## Records for the task
§ §
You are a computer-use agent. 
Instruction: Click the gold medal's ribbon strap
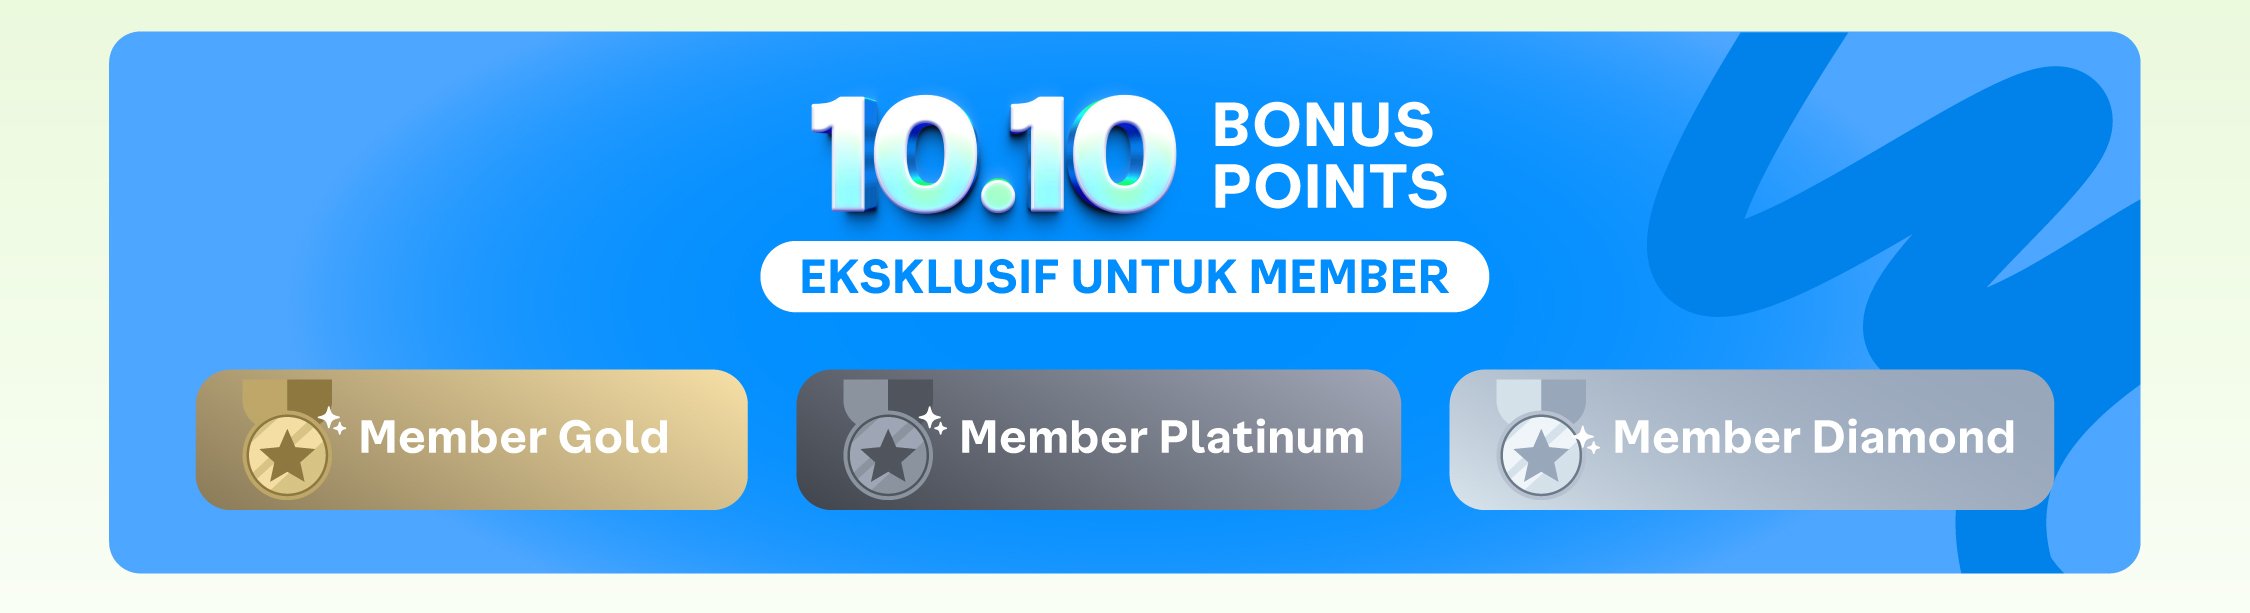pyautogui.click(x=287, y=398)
§ §
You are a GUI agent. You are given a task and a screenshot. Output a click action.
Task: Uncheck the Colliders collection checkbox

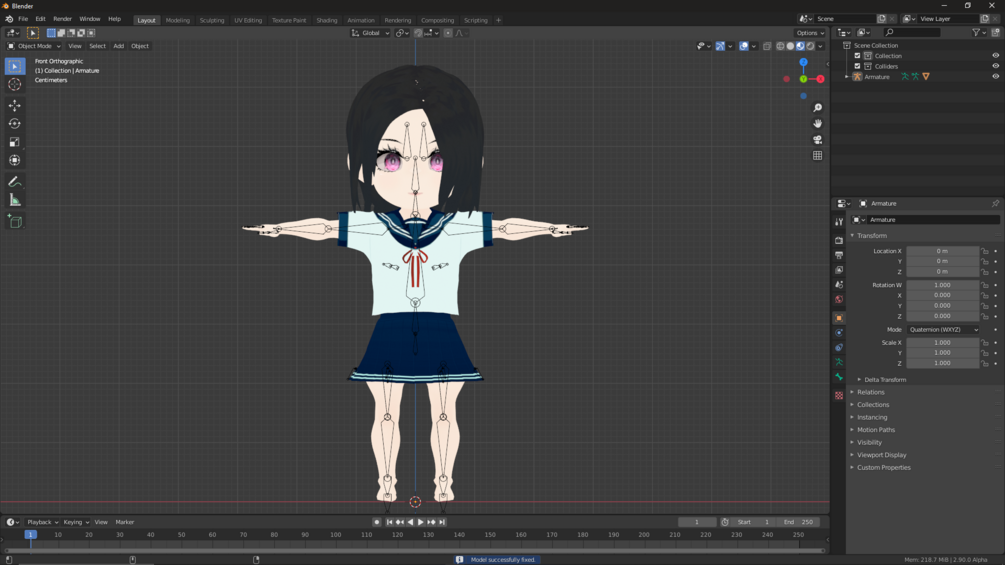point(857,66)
§ §
## Action item
Show all lines from the data above in which the word "agent" appears.

## Expected answer
You are a computer-use agent. 
You are a GUI agent. You are given a task and a screenshot. Output a click action.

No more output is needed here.